- Do this: Rewrite the items starting at the beginning and ending at the line that contains "Action: [x=453, y=382]", with "Instruction" changed to "Command" and everything else kept the same. Leave the pictures out of your answer.

*** Extracted entries

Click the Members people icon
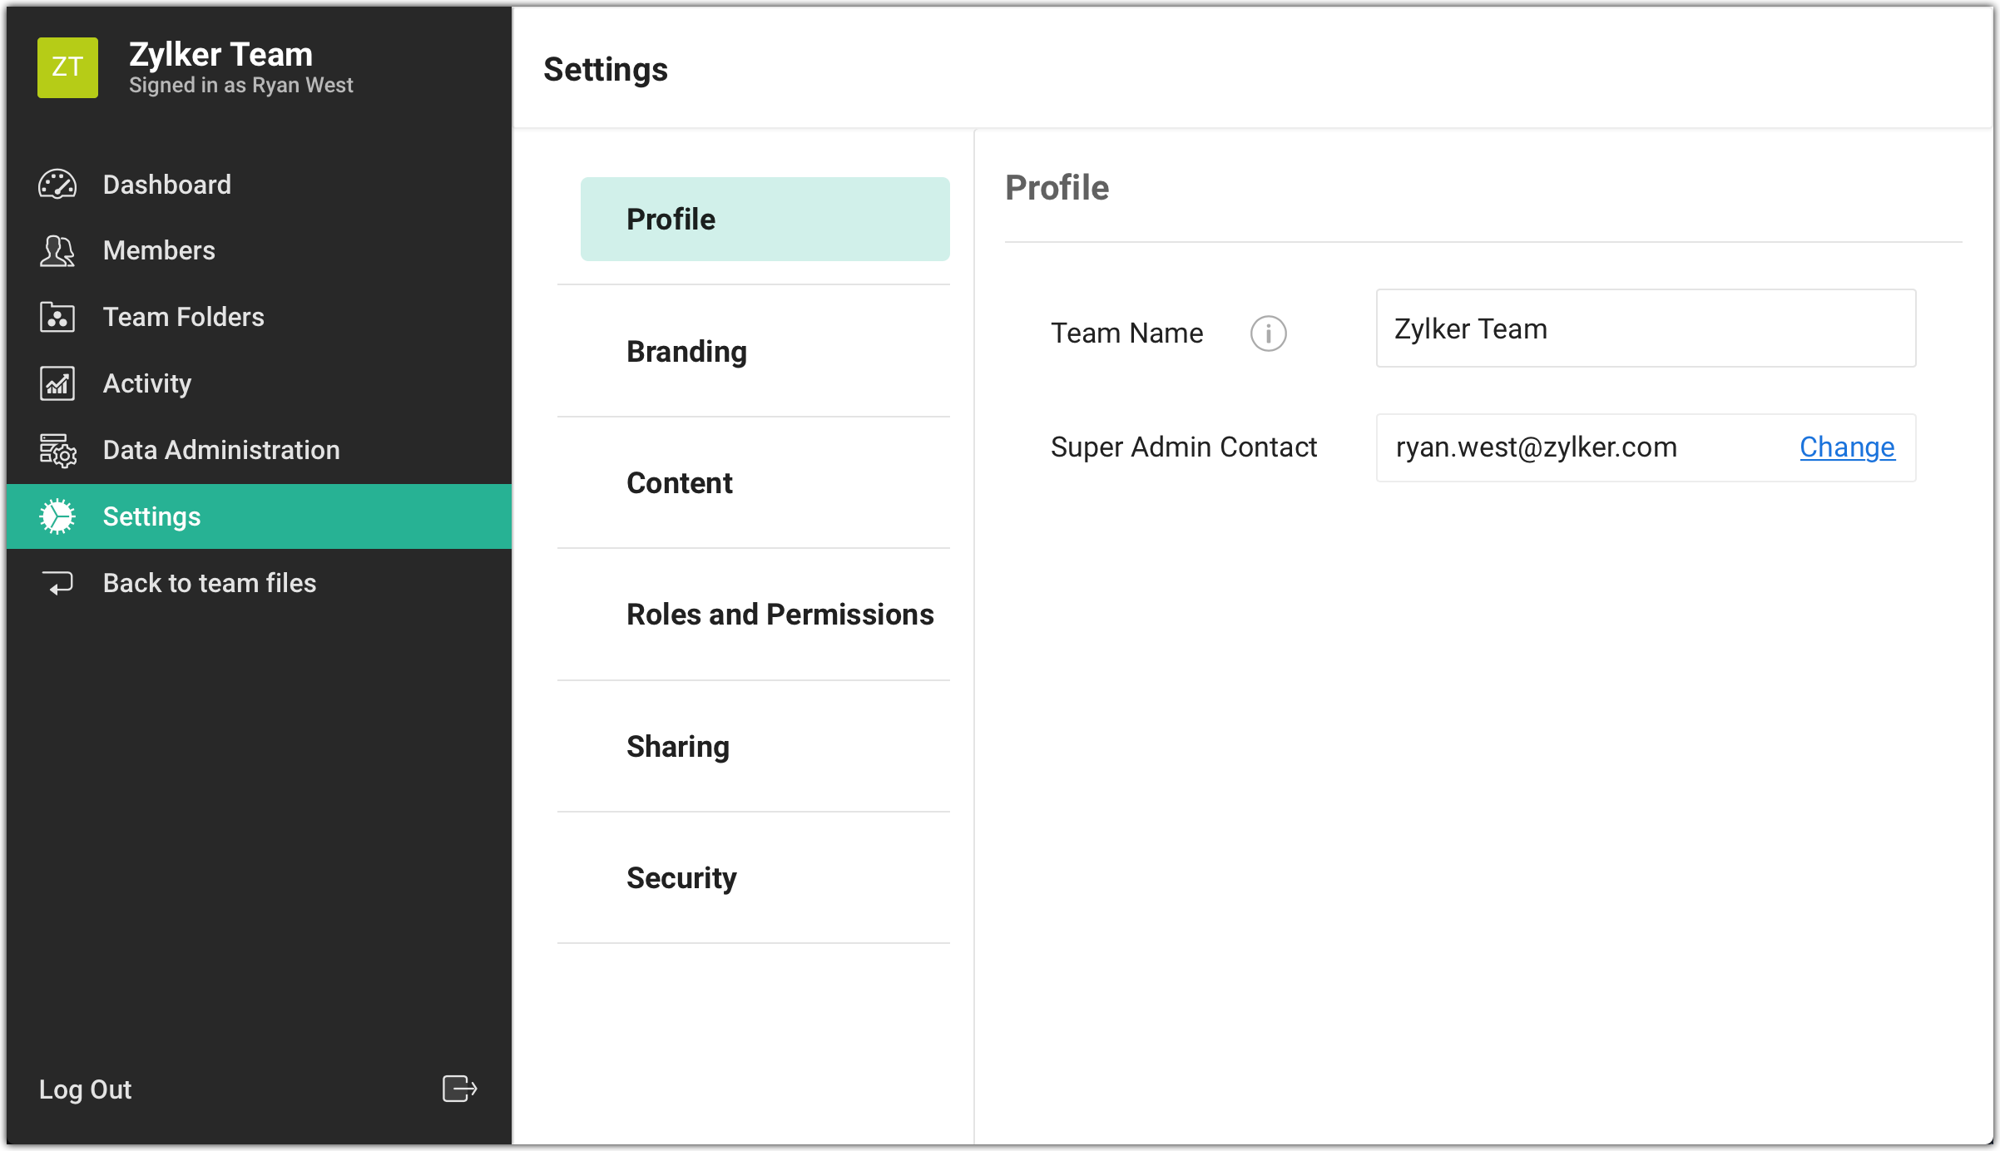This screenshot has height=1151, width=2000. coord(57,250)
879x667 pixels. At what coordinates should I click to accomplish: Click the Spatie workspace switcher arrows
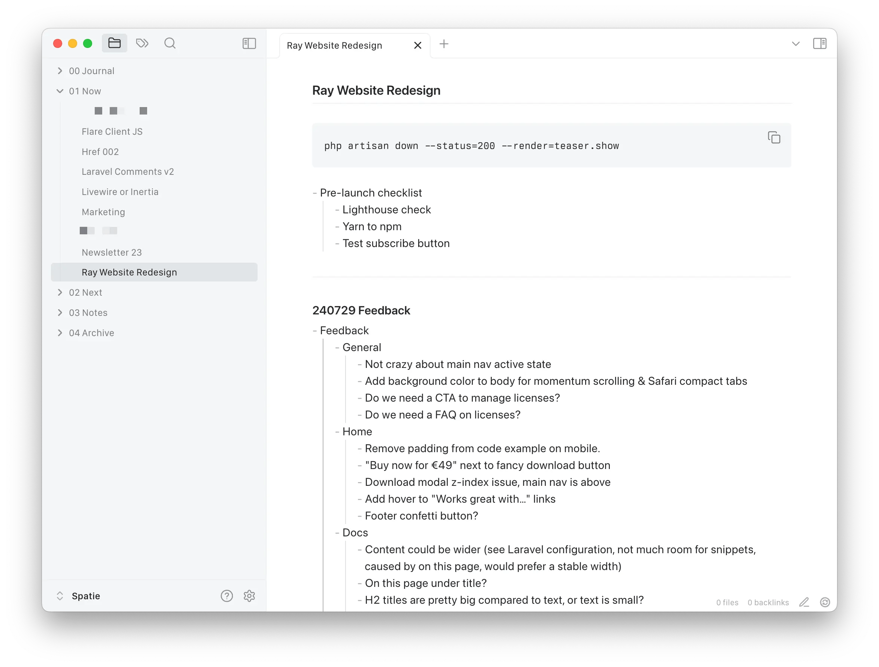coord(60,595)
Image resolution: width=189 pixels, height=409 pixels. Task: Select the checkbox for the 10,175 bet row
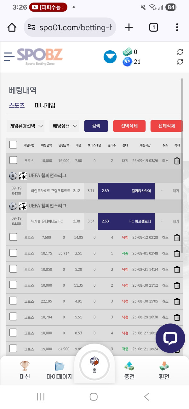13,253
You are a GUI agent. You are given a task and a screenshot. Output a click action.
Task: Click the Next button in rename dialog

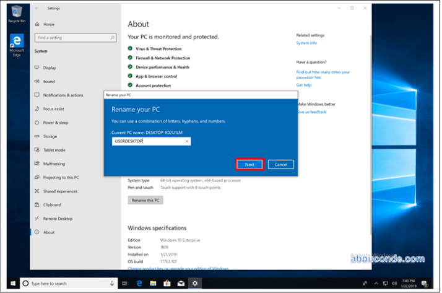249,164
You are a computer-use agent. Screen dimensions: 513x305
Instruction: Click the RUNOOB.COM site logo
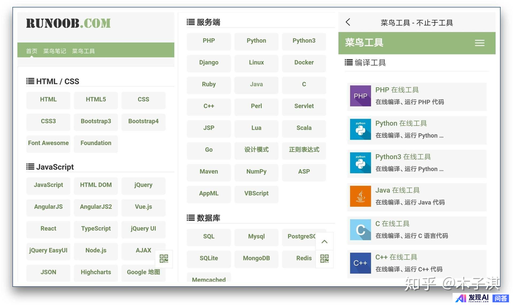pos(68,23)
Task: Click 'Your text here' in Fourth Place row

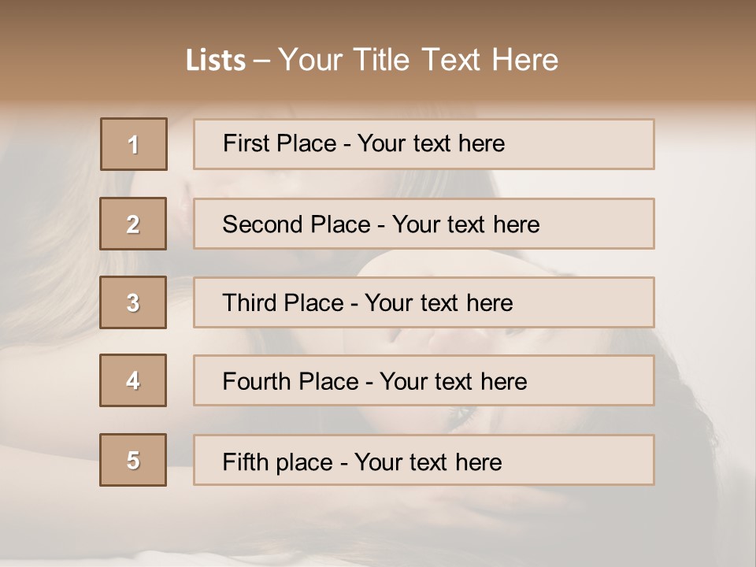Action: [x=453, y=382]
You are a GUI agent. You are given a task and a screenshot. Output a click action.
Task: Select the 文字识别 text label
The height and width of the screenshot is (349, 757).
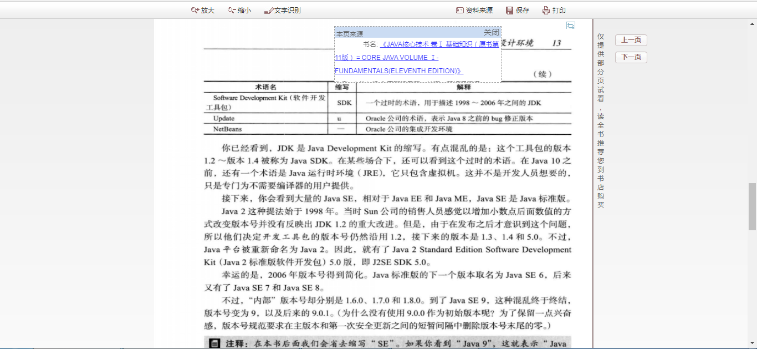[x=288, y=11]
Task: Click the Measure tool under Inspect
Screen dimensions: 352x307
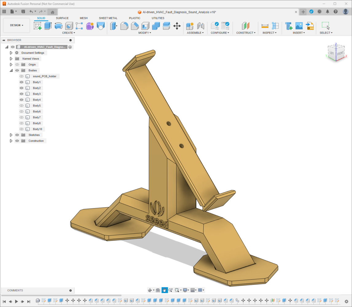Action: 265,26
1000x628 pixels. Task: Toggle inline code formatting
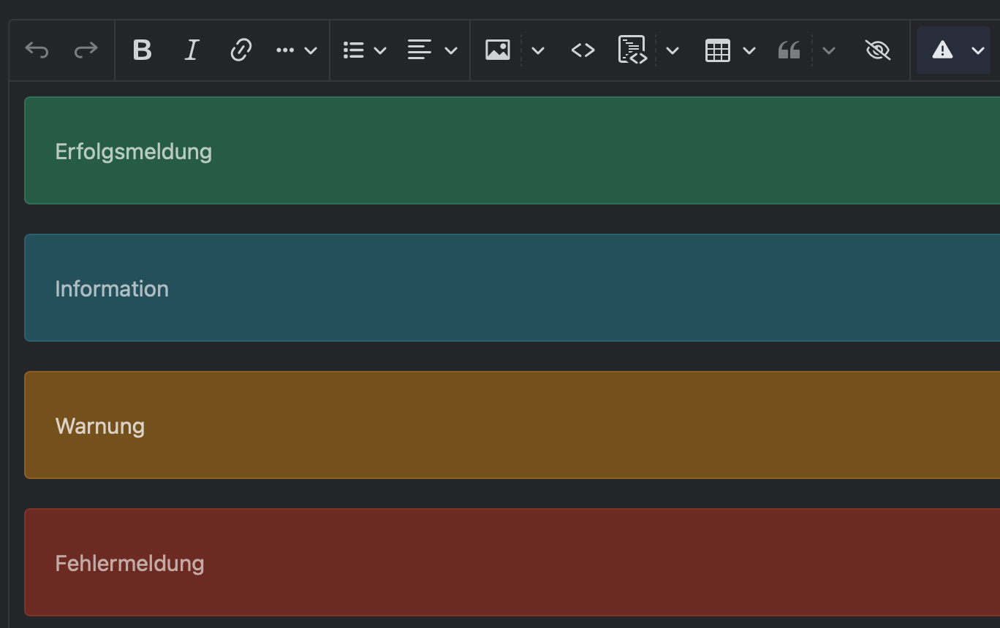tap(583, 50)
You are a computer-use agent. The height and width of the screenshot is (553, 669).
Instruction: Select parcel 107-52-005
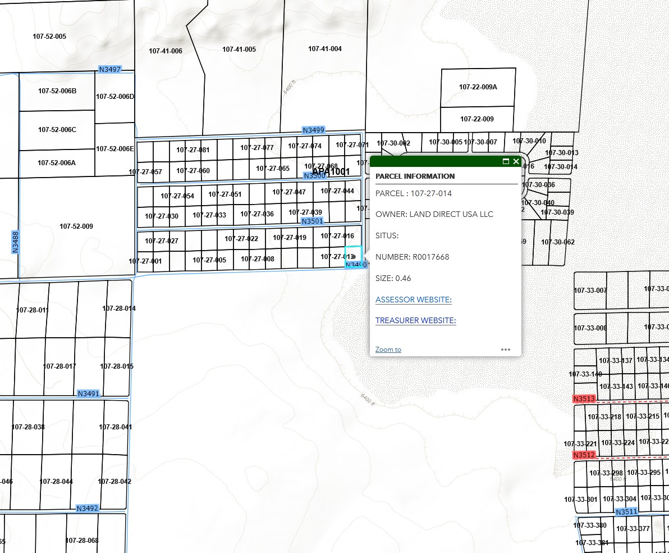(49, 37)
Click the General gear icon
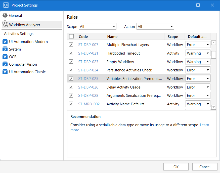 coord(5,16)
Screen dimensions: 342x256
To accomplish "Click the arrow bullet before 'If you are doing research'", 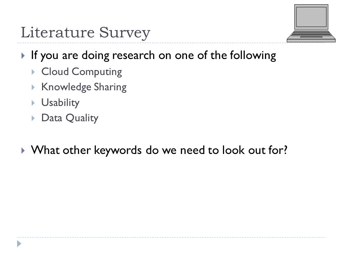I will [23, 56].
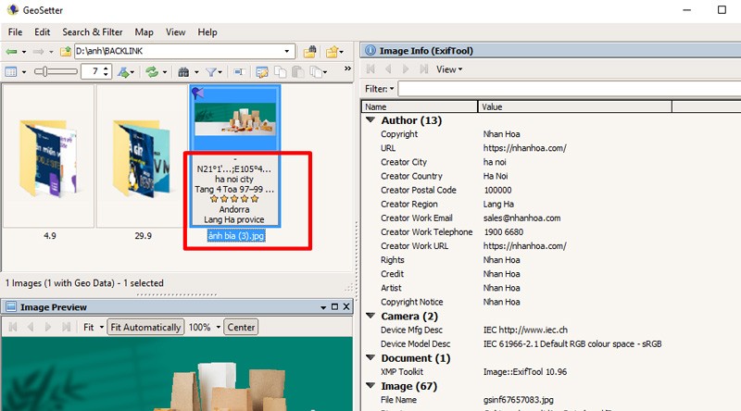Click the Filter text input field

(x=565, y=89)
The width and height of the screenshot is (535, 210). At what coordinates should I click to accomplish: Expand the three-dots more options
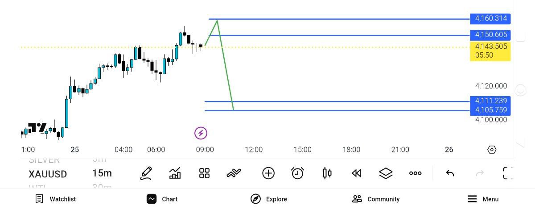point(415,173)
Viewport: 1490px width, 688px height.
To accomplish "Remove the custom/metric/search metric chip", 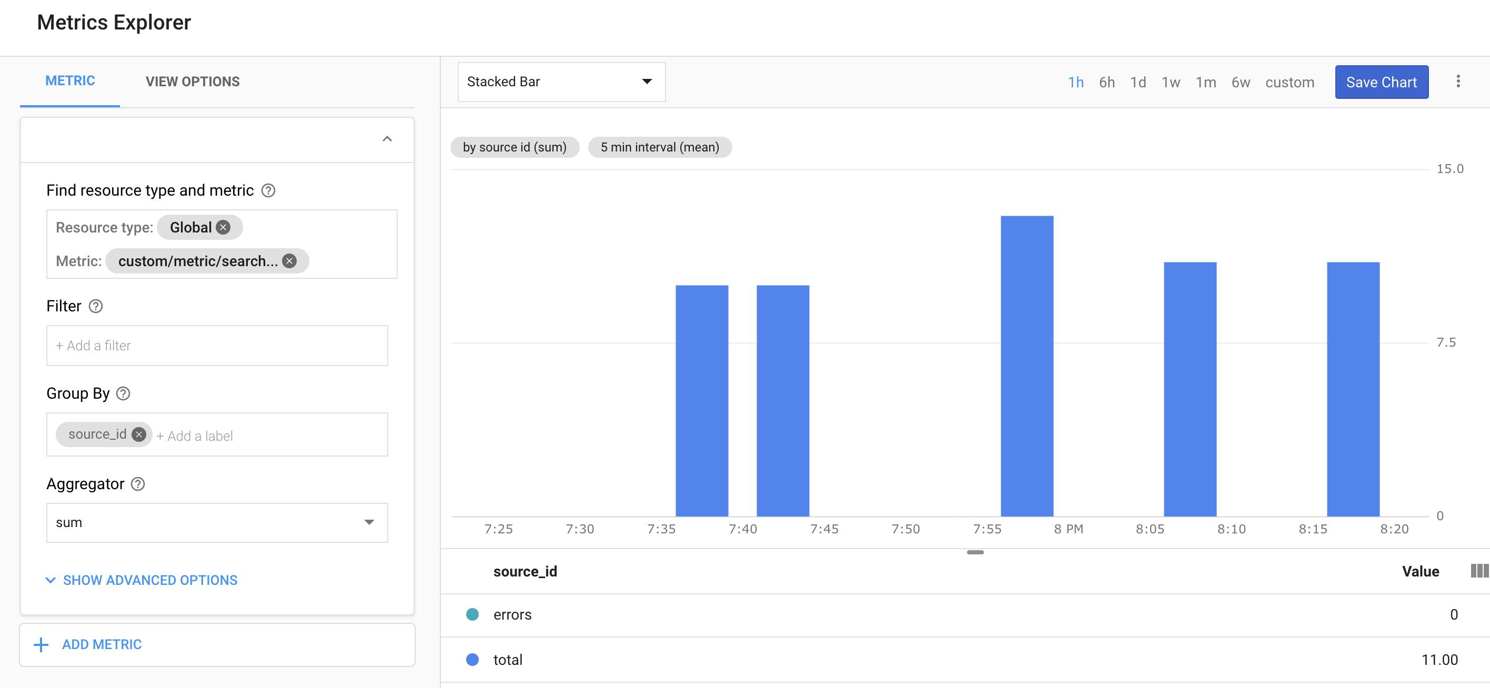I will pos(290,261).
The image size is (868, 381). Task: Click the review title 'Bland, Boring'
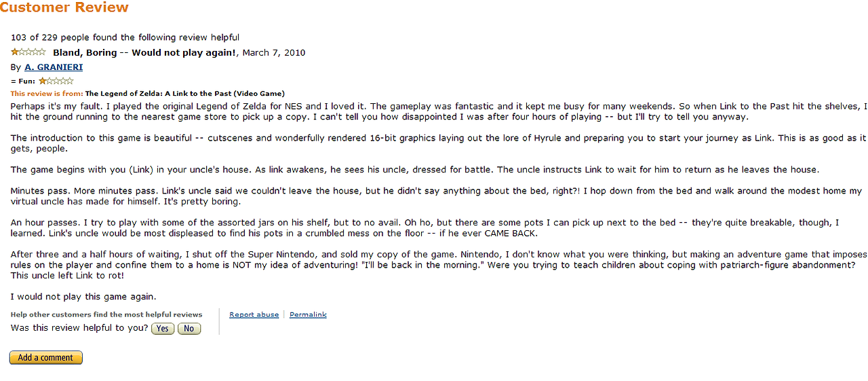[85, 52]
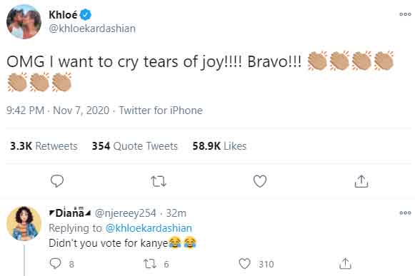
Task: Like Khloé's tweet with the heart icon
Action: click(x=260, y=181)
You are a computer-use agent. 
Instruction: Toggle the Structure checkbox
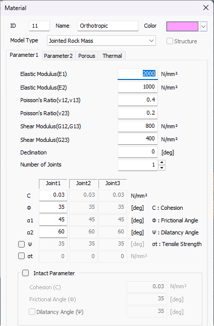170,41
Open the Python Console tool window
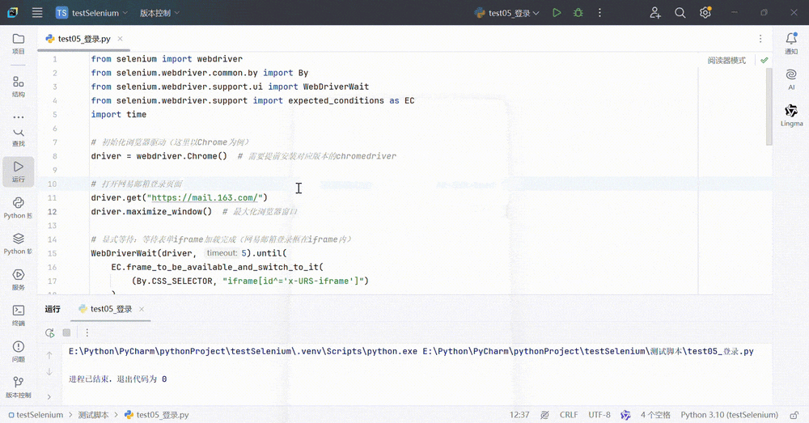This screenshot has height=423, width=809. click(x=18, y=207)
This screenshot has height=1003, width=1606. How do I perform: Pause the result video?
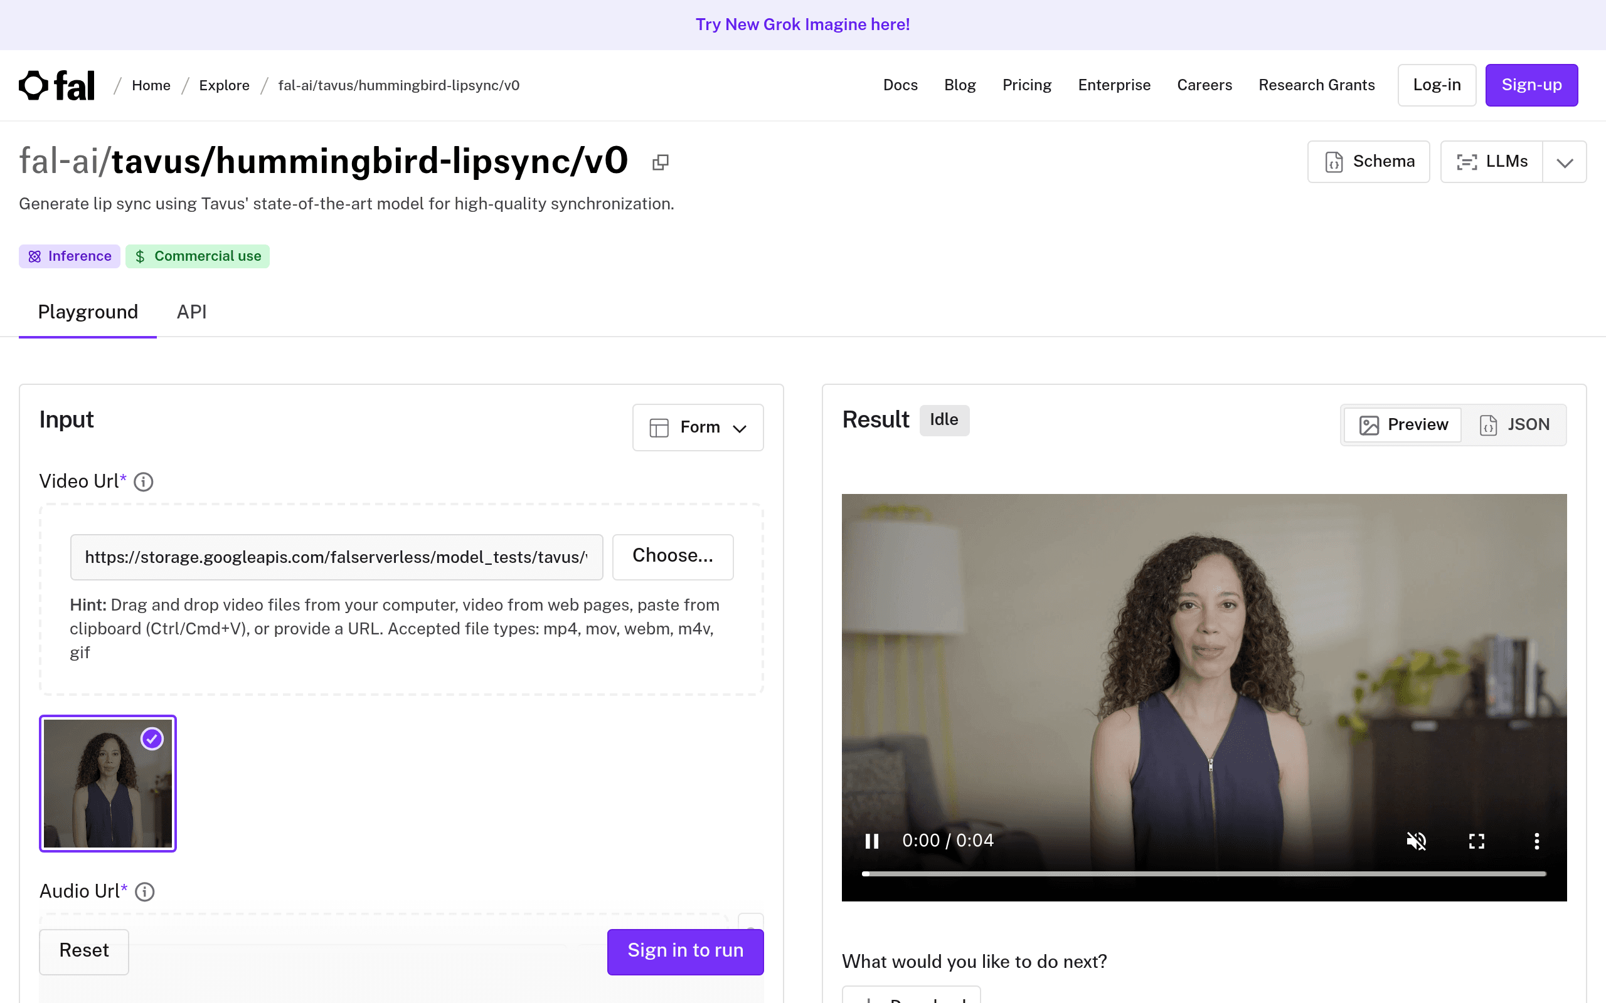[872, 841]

******

- Exercise answer:
Click the Members people icon
This screenshot has height=1151, width=2000. coord(57,250)
879x667 pixels. At what coordinates should I click to accomplish: Click the Spatie workspace switcher arrows
coord(60,595)
Image resolution: width=189 pixels, height=409 pixels. Task: Select the checkbox for the 10,175 bet row
13,253
You are a GUI agent. You are given a task and a screenshot. Output a click action.
Task: Click the Next button in rename dialog

249,164
You are a computer-use agent. Screen dimensions: 513x305
Command: Click the RUNOOB.COM site logo
pos(68,23)
Task: Click 'Your text here' in Fourth Place row

Action: [x=453, y=382]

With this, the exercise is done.